[Collection entries]

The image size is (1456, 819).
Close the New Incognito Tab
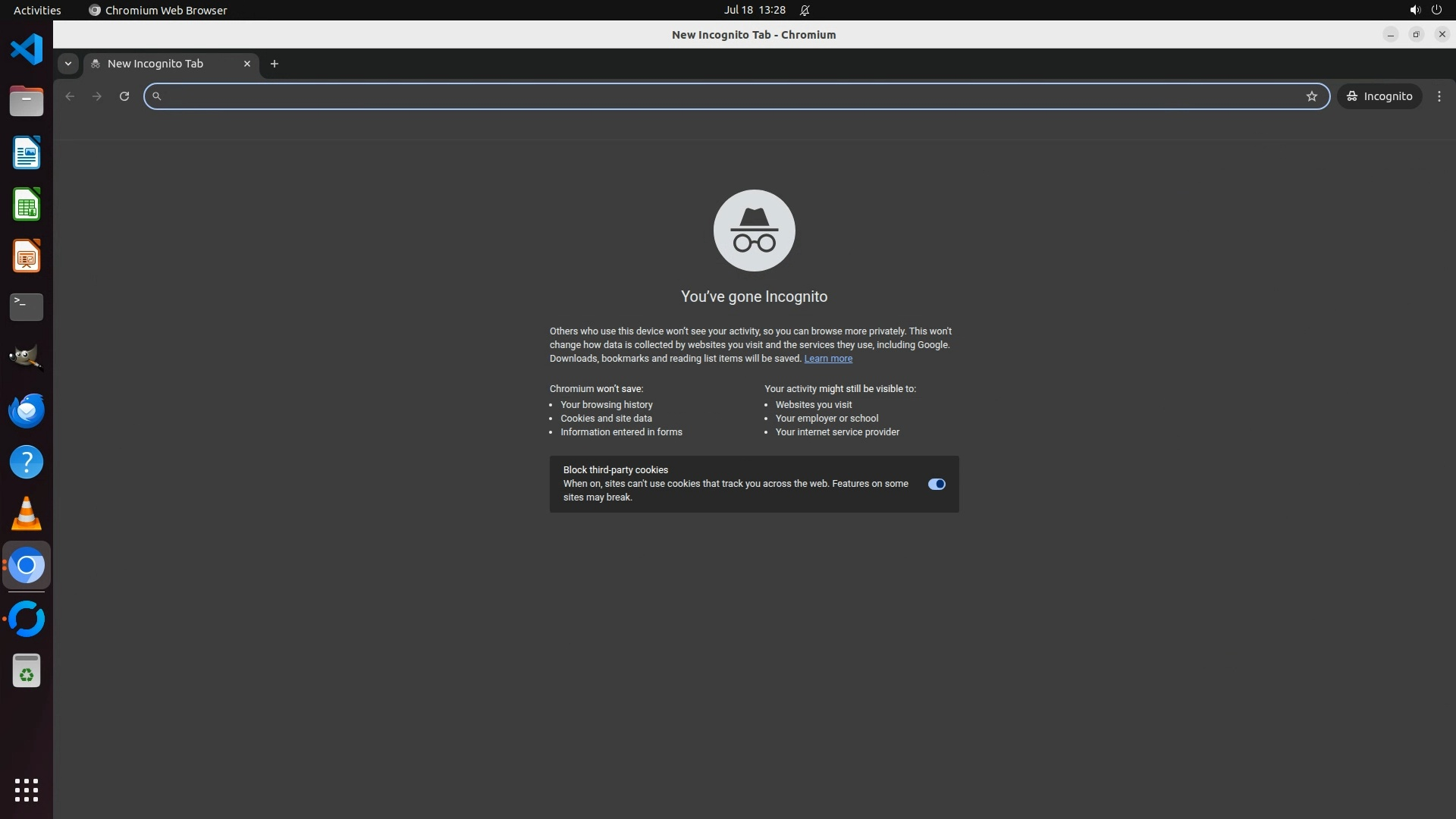246,64
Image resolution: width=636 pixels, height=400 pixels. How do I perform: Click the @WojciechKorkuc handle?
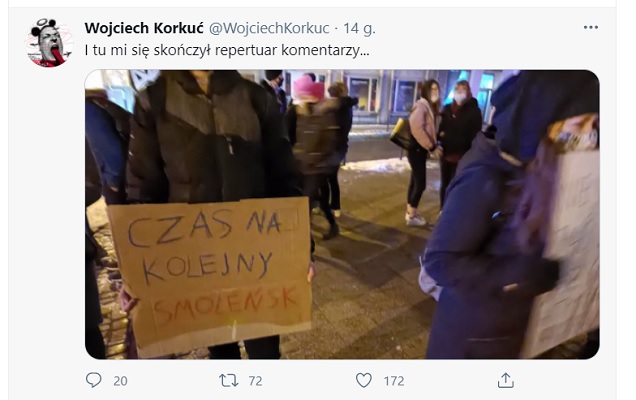click(269, 28)
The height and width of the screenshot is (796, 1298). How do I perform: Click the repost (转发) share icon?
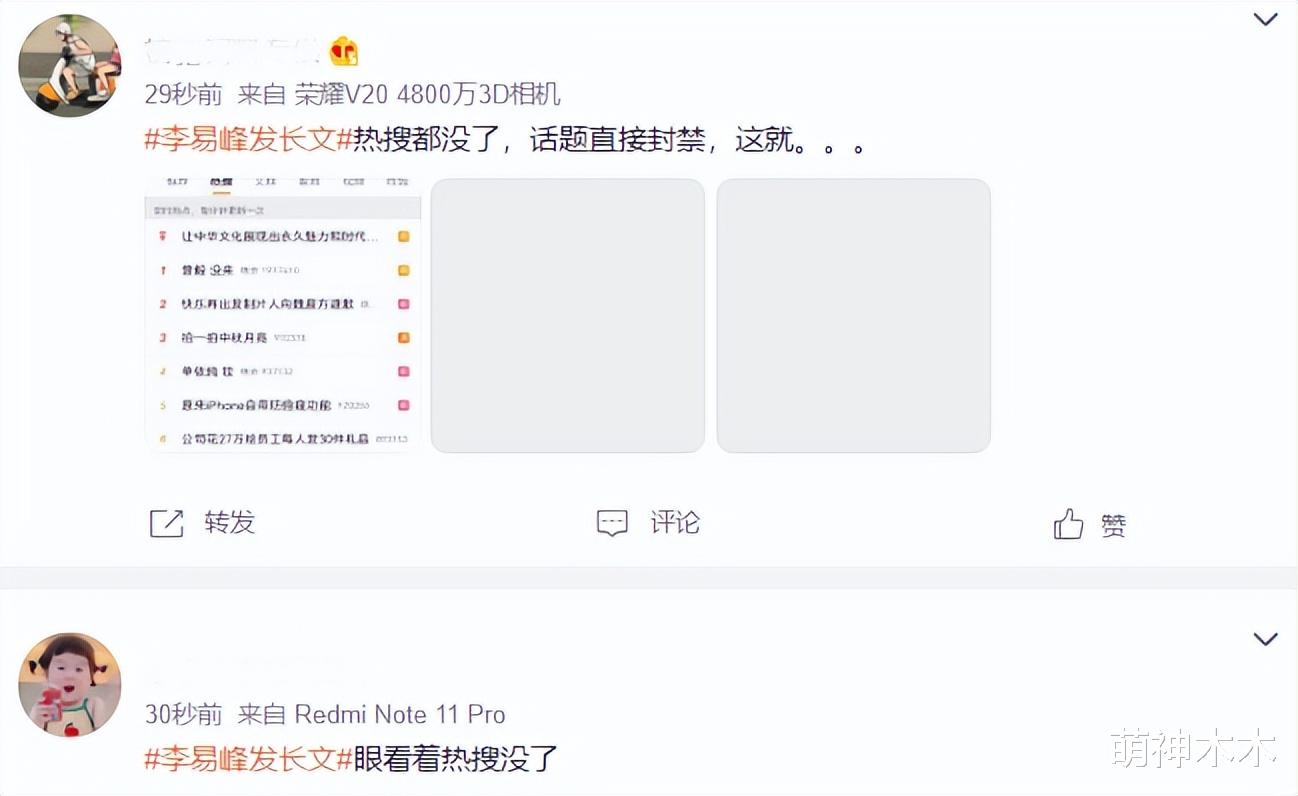pyautogui.click(x=166, y=523)
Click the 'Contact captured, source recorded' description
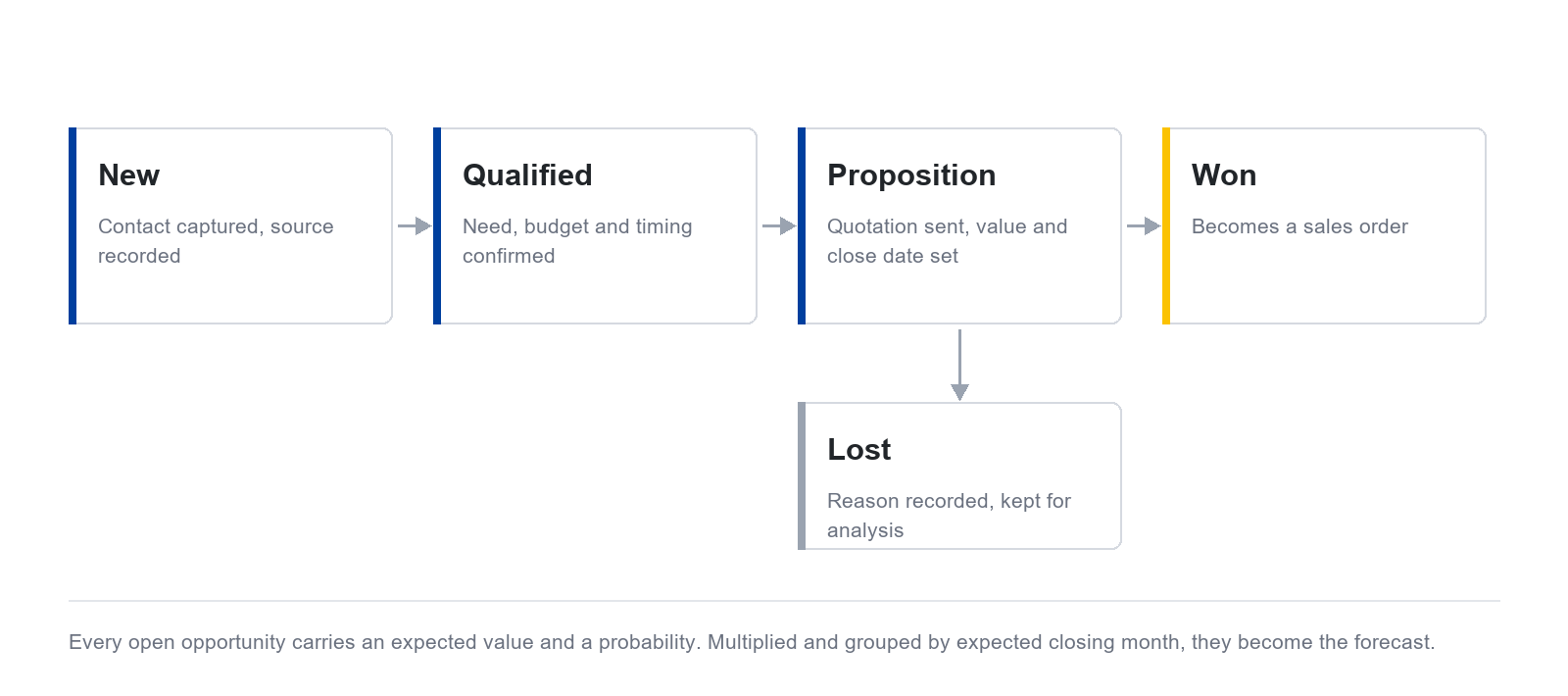 (216, 241)
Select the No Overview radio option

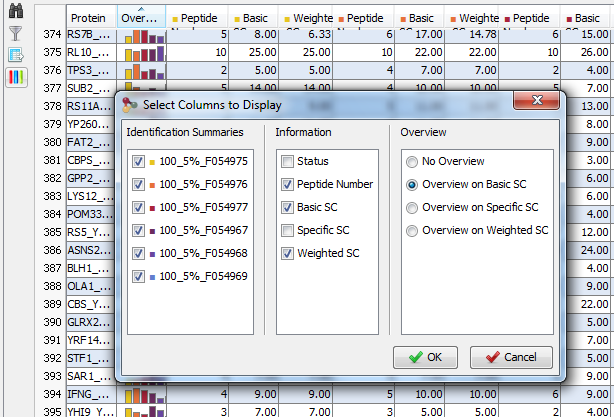411,161
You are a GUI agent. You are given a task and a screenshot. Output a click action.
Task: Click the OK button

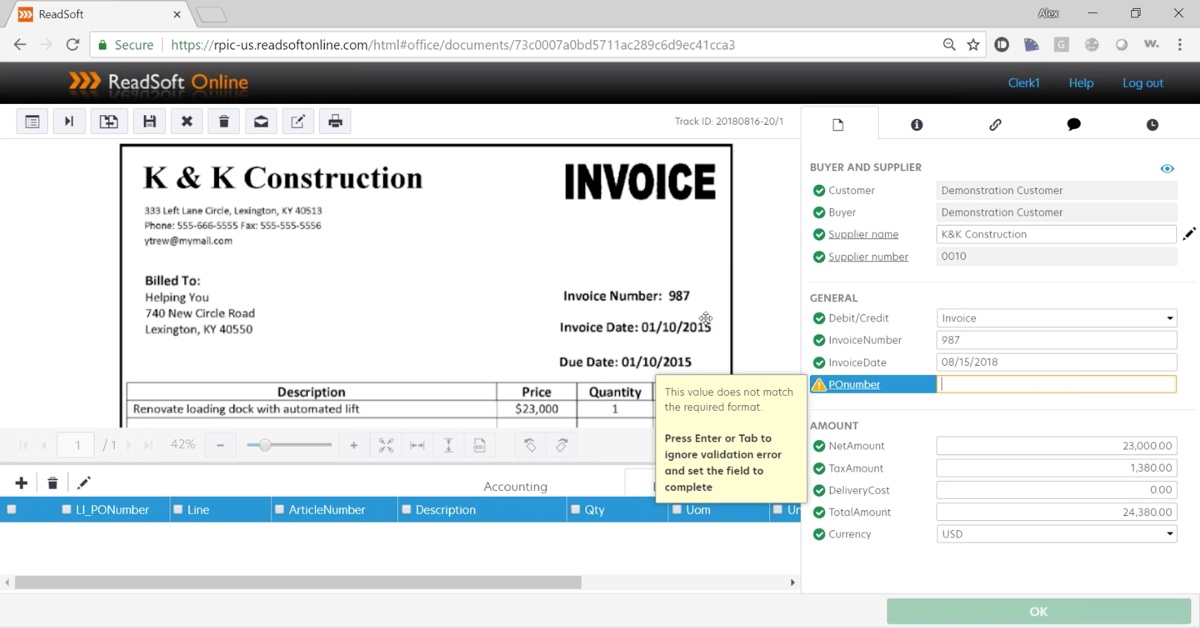[1038, 611]
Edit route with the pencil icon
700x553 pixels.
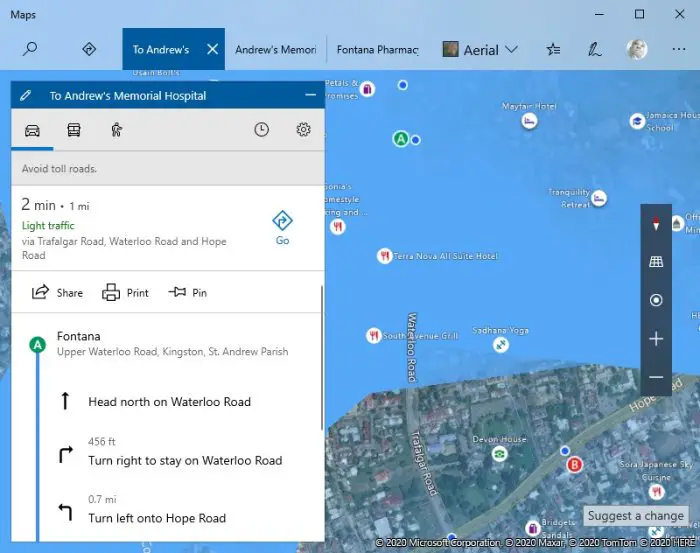click(x=25, y=95)
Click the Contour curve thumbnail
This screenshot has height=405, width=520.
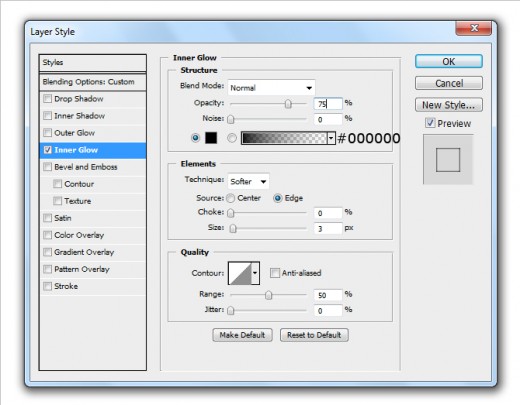240,273
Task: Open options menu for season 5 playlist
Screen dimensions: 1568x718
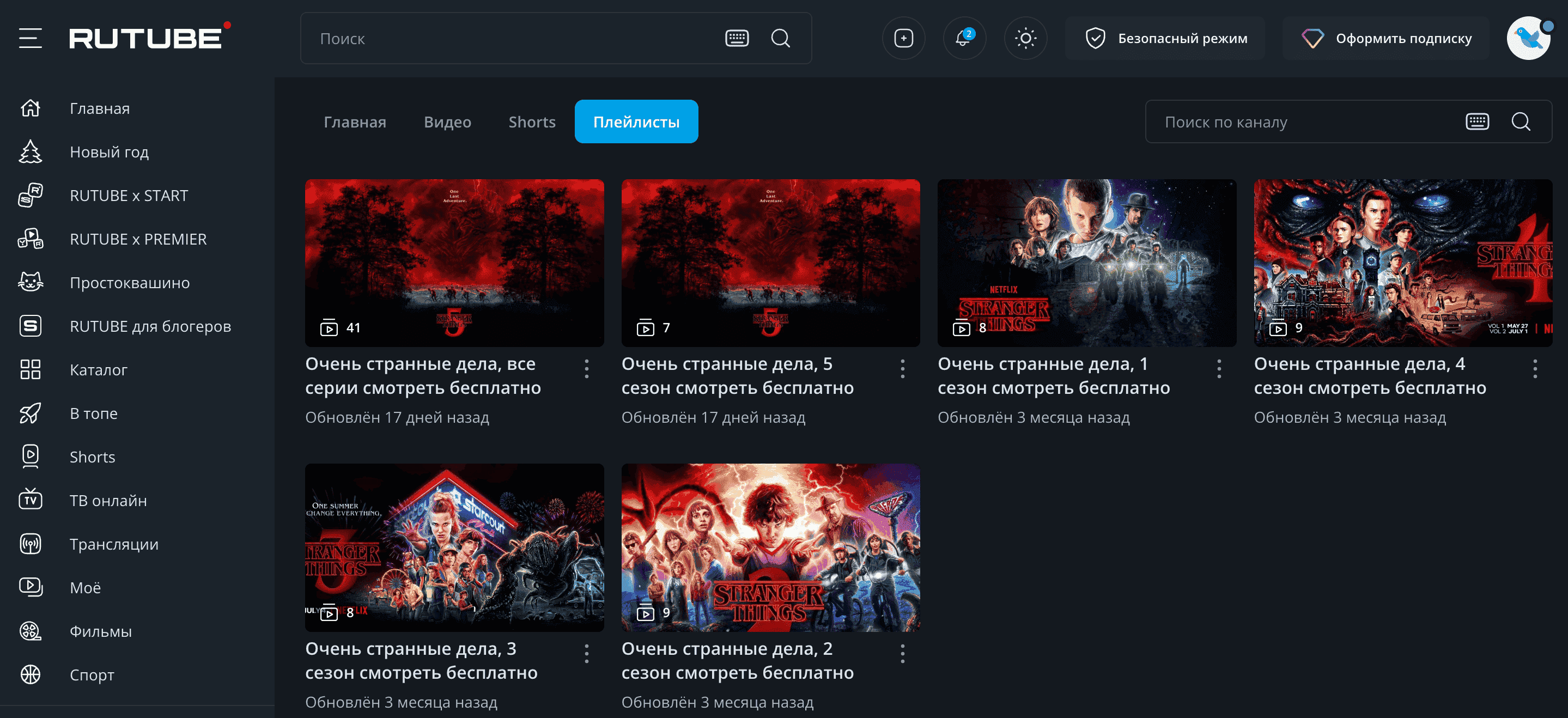Action: tap(902, 368)
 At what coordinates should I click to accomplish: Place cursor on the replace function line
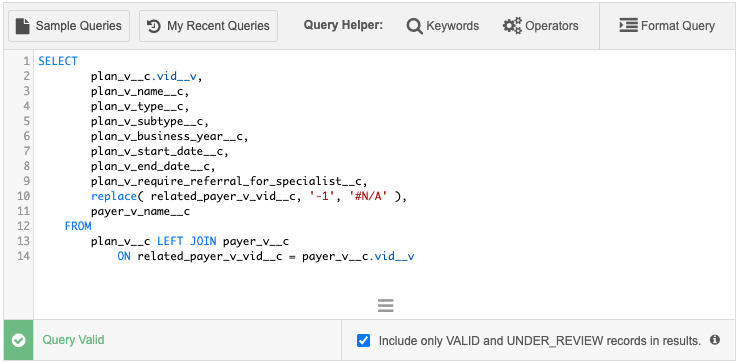pos(248,196)
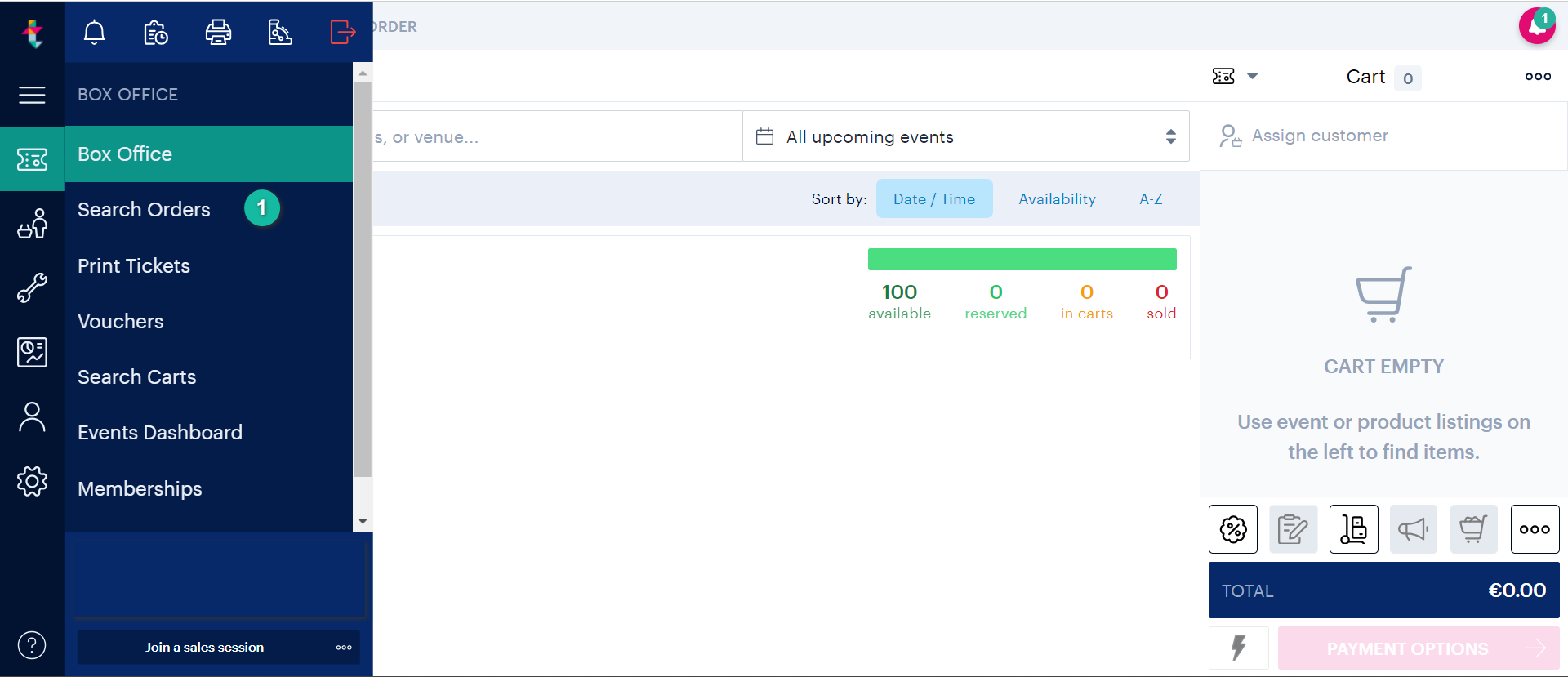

> What you should do: Write out every line of the material above word for word, leaving out the pictures.

> Finished answer:
The image size is (1456, 819).
Close the New Incognito Tab
246,64
Image resolution: width=636 pixels, height=400 pixels. How do I perform: Click the @WojciechKorkuc handle?
click(269, 28)
The height and width of the screenshot is (796, 1298). How do I perform: Click the repost (转发) share icon?
pyautogui.click(x=166, y=523)
Click the 'Contact captured, source recorded' description
 (216, 241)
Select the No Overview radio option

411,161
You are a GUI agent. You are given a task and a screenshot. Output a click action.
Task: Click the OK button

[1038, 611]
Edit route with the pencil icon
700x553 pixels.
click(x=25, y=95)
Click the Contour curve thumbnail
This screenshot has height=405, width=520.
240,273
Task: Open options menu for season 5 playlist
Screen dimensions: 1568x718
Action: tap(902, 368)
 At what coordinates should I click to accomplish: Place cursor on the replace function line
pos(248,196)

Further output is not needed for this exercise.